* Extract provided
******************************
If the spirits of our noblest bards yet retain any solicitude for their earthly fame, either as poets or as men, they perhaps would like to have met the fate of Mr R. I remain, dear Madam, Ryours, &c.

LETTER XI.

MRS COTTON.

Lichfield, March 17, 1788.

THE Consciousness that your health is so much amended, comes across my mind in a glow of satisfaction. Those strong maternal desires that, unfulfilled from year to year, pined in the pain of longing, sapt the foundations of your health; which, I flatter myself, the sight and affectionate

attentions of your daughter will build up again. Your name in the dramatis personæ of Richmond House delighted as a good omen on that subject.

Alas! poor Mrs Style! I hoped to have felt my heart expand again and again in the warm benevolence which shone out in her countenance, and in her manners. I should yet more regret that you have lost her, had you not told me that clouds of causeless dejection were apt to involve, and, during long intervals, darken its light. The idea of a friend's sufferings, so painful to us while they are endured, becomes lenient and consolatory when it hovers over their sepulchre; yet must you long. feel a dreary vacuity in Lady Fane's circle. Local circumstances are great nourishers of regret,

"When to the old elm's wonted shade return'd,
Then, then I miss'd my vanish'd friend—and mourn'd.”
******************************
* Supplied records
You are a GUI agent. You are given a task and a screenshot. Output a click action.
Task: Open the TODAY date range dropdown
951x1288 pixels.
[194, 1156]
******************************
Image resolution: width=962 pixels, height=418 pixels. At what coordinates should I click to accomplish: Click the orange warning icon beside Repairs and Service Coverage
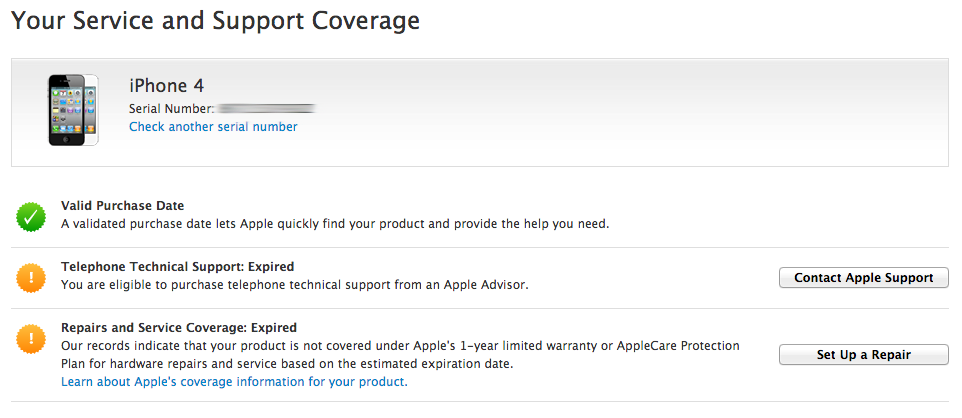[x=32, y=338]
******************************
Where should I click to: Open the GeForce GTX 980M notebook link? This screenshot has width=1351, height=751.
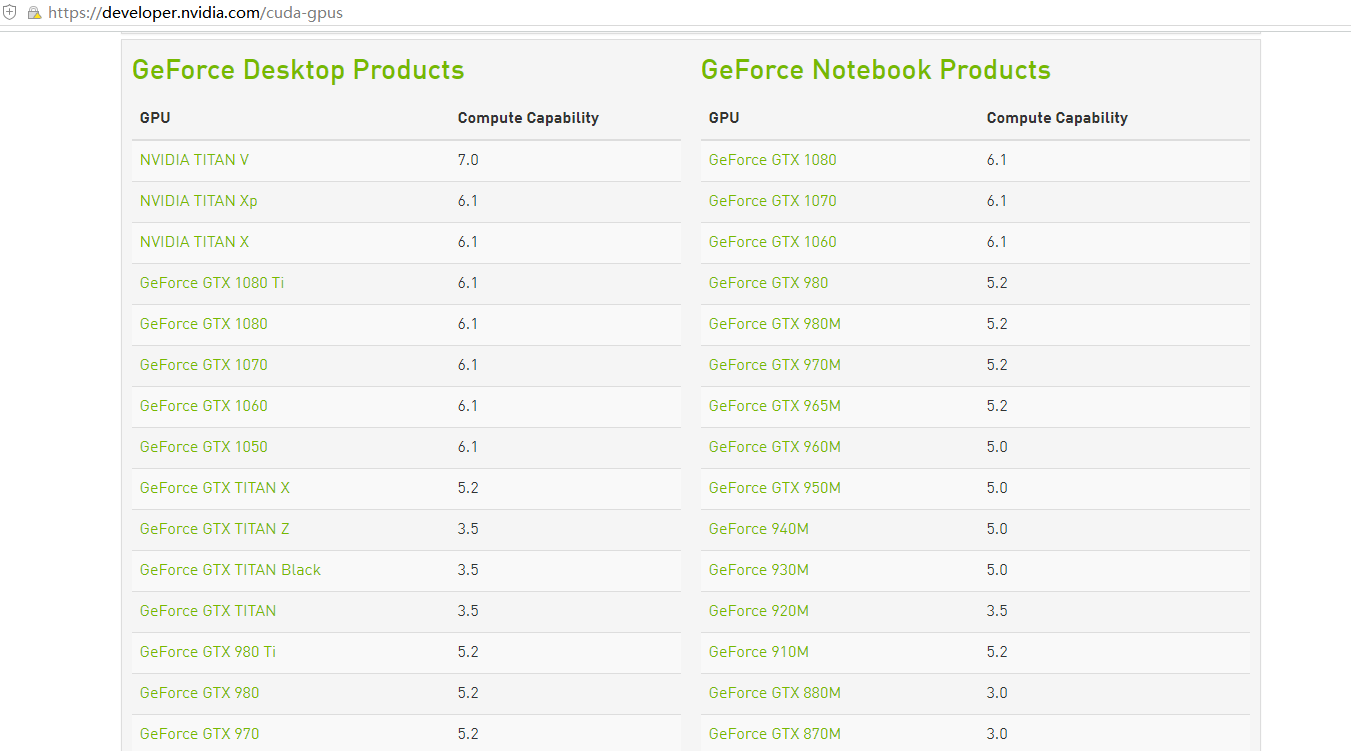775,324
******************************
* What you need to do
In the letter excerpt, what place and date are given for the letter to Mrs Cotton? The entries above are separate material and have no connection to the letter excerpt.

* Correct result
Lichfield, March 17, 1788.